START Records for this exercise

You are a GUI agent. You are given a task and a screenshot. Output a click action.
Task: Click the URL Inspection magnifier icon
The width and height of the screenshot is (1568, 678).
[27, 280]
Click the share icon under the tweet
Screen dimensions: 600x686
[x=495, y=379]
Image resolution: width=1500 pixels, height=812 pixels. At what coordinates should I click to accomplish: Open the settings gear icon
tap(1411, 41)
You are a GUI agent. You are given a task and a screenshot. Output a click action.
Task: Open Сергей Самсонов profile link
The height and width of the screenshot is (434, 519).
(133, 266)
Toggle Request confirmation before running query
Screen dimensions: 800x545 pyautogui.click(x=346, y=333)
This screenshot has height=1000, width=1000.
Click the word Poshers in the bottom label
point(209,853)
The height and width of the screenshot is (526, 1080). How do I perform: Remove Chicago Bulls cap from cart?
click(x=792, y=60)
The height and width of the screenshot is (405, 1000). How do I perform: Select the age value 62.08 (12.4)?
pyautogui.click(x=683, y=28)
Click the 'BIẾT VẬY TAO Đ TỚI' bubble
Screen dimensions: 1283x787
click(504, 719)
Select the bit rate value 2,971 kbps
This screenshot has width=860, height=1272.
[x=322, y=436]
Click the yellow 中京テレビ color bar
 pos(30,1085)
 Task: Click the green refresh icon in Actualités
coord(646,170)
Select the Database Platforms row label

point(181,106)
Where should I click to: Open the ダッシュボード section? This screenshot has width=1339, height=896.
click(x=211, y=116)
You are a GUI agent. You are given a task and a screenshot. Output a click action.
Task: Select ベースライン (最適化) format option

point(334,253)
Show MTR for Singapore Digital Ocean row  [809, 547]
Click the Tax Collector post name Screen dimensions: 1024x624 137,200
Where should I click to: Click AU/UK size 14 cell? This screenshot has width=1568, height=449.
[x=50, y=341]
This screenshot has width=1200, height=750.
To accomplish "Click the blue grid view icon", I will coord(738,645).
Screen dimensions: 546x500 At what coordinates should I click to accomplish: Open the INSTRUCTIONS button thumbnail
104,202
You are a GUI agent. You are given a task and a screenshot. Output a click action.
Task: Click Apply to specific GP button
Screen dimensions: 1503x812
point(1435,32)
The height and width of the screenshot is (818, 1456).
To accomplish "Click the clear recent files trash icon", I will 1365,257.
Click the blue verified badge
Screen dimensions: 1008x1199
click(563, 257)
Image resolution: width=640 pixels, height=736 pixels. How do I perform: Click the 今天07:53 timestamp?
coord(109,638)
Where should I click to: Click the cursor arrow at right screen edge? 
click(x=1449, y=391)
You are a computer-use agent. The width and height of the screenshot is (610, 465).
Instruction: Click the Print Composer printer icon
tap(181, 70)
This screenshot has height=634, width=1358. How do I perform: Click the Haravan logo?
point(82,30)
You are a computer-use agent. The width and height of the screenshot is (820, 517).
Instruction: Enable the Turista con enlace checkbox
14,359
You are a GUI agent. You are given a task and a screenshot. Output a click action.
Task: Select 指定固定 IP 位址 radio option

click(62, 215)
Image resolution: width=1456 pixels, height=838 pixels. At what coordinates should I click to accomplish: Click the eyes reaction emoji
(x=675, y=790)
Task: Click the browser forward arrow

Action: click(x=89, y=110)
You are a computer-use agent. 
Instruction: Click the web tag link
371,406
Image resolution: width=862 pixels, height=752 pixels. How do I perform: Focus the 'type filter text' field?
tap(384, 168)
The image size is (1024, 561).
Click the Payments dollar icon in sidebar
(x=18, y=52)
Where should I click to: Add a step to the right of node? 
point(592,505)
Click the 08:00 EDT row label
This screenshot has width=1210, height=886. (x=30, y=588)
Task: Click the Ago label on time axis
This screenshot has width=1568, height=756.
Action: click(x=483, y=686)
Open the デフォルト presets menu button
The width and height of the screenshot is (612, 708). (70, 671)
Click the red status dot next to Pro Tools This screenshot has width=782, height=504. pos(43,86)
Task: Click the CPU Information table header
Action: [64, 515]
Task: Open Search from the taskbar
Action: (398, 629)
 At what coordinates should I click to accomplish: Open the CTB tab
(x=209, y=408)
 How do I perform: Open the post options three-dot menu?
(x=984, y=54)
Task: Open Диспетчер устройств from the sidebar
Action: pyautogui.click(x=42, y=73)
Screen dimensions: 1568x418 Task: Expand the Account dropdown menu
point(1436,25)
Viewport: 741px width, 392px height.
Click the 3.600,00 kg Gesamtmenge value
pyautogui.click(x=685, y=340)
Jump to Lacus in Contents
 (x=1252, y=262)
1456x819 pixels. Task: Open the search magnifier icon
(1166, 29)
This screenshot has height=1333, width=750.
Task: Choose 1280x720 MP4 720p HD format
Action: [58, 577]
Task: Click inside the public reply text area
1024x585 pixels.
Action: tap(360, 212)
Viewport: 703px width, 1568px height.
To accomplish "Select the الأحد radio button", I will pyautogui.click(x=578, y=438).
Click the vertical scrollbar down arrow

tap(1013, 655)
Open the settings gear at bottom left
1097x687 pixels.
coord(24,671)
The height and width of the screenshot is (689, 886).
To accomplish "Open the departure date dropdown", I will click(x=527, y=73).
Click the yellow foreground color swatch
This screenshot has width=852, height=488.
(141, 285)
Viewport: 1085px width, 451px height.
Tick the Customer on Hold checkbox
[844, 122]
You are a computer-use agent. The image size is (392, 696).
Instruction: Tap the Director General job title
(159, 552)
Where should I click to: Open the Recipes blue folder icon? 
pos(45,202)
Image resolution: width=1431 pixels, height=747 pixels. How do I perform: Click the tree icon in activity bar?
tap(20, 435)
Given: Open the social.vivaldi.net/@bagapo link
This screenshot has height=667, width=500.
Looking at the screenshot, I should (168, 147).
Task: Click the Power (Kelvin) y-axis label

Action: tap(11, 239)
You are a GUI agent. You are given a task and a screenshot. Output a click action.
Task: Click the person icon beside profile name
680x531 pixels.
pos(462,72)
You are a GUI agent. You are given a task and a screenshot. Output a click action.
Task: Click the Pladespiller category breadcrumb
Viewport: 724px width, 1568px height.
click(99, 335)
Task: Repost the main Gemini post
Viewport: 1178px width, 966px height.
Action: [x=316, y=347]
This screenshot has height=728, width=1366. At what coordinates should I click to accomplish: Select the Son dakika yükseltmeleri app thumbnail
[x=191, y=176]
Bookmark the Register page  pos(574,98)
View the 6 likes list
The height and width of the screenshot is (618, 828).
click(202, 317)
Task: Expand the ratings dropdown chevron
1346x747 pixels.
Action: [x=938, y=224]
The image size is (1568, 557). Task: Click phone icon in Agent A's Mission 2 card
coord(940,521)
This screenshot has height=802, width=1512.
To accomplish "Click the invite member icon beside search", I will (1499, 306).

END Records for this exercise

### [Exercise requirements]
Read through the entries and copy every line that includes "name".

### [Final answer]
Click the Tax Collector post name Screen dimensions: 1024x624 137,200
Task: Click the person icon beside profile name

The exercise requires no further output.